[GIVEN PASSAGE — start]

Summary:
The Ramu deposit is a typical laterite nickel and cobalt deposit formed by weathering and leaching of the original ultramafic intrusive rocks, mostly dunite with small amount of harzburgite and pyroxenite in a tropical climate with large amounts of rainwater, saturated with atmospheric carbon dioxide, and a local monsoonal rainfall pattern. When the ultramafic rocks are subject to strong weathering, olivine, augite and other ferromagnesian silicate minerals rich in nickel, cobalt and other elements will decompose; the released SiO2 is progressively removed by ground and/or surface water in the form of colloid or siliceous acid, and the ferrous iron is oxidised to ferric iron and converted into hydroxides and oxides, such as lepidocrocite, goethite and hydrohematite, and left in situ. Nickel, cobalt and other elements are absorbed by the clays in the saprolite, or directly precipitated from the colloidal solution, or enriched in secondary nickel silicate minerals, consequently forming a lateritic nickel-cobalt deposit within the weathering crust. At Ramu, nickel and cobalt have been enriched from a background of around 0.3% Ni and 0.01% Co in the ultramafic bedrock up to grades averaging 0.9% Ni and 0.1% Co in the laterite profile.
The Ramu laterite nickel and cobalt deposit occurs in the weathering crust of ultramafic intrusive rocks, mostly dunite. The deposit above the dunite bedrock is divided into six laterite layers, from top to bottom, the humic layer (Q), the red limonite (O), the yellow limonite (L), the saprolite (S), the upper rocky saprolite (R1) and the lower rocky saprolite (R2).
Nickel grade is less than 0.5% in the humic layer, and is generally less than 0.5%, but occasionally above 0.5%, in the red limonite. These two layers are generally considered as overburden for mining and are stripped off before mining the lower mineralised laterite layers, including yellow limonite, saprolite, upper rocky saprolite and lower rocky saprolite. The nickel grade in the lower mineralised layers averages approximately 1.0%, and the cobalt grade averages approximately 0.1%.
The distribution of each relevant element in the laterite profile shows different patterns. The nickel and magnesium grades generally increase from top to bottom; but at the bottom of the lower rock saprolite, nickel grades reduce but magnesium grades still increase. The aluminium grade reduces with the increasing depth as it is a residual component in the weathering and leaching process. Nickel is apparently enriched in both saprolite and rocky saprolite, but cobalt is only enriched in the saprolite.
The principal ore minerals identified in the Ramu deposit include goethite, asbolan and garnierite.

[GIVEN PASSAGE — finish]
[THE DATA — start]

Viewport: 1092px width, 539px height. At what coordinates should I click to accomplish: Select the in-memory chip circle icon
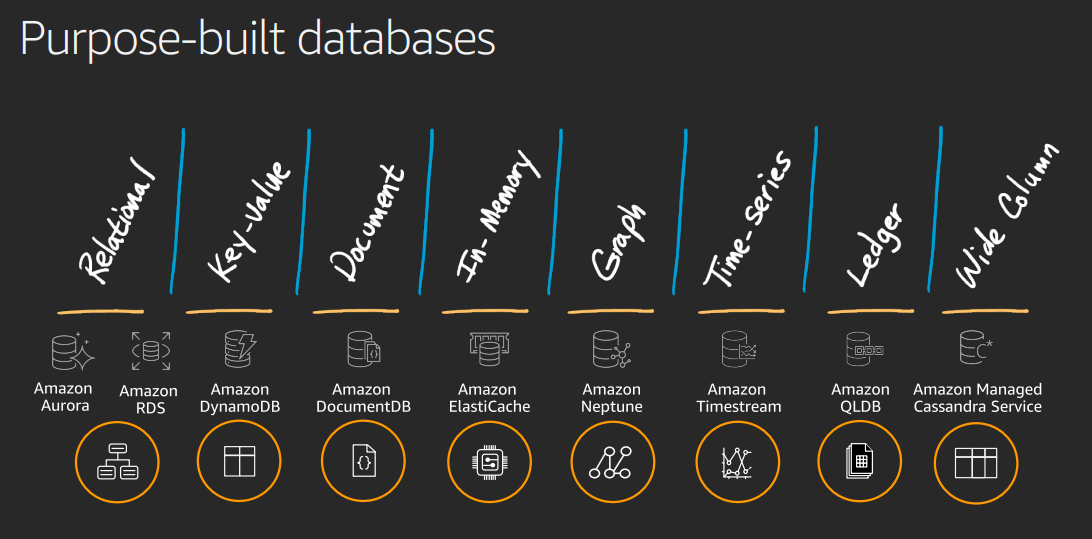489,462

[THE DATA — finish]

BRIEF A -> Translate this sentence from the Ramu deposit summary into Spanish: "The aluminium grade reduces with the increasing depth as it is a residual component in the weathering and leaching process."
BRIEF B -> Repeat word for word the part of the Ramu deposit summary between "The distribution of" and "asbolan and garnierite.", inclusive.

RESPONSE A -> La ley de aluminio disminuye con el aumento de la profundidad, ya que es un componente residual en el proceso de meteorización y lixiviación.

RESPONSE B ->
The distribution of each relevant element in the laterite profile shows different patterns. The nickel and magnesium grades generally increase from top to bottom; but at the bottom of the lower rock saprolite, nickel grades reduce but magnesium grades still increase. The aluminium grade reduces with the increasing depth as it is a residual component in the weathering and leaching process. Nickel is apparently enriched in both saprolite and rocky saprolite, but cobalt is only enriched in the saprolite.
The principal ore minerals identified in the Ramu deposit include goethite, asbolan and garnierite.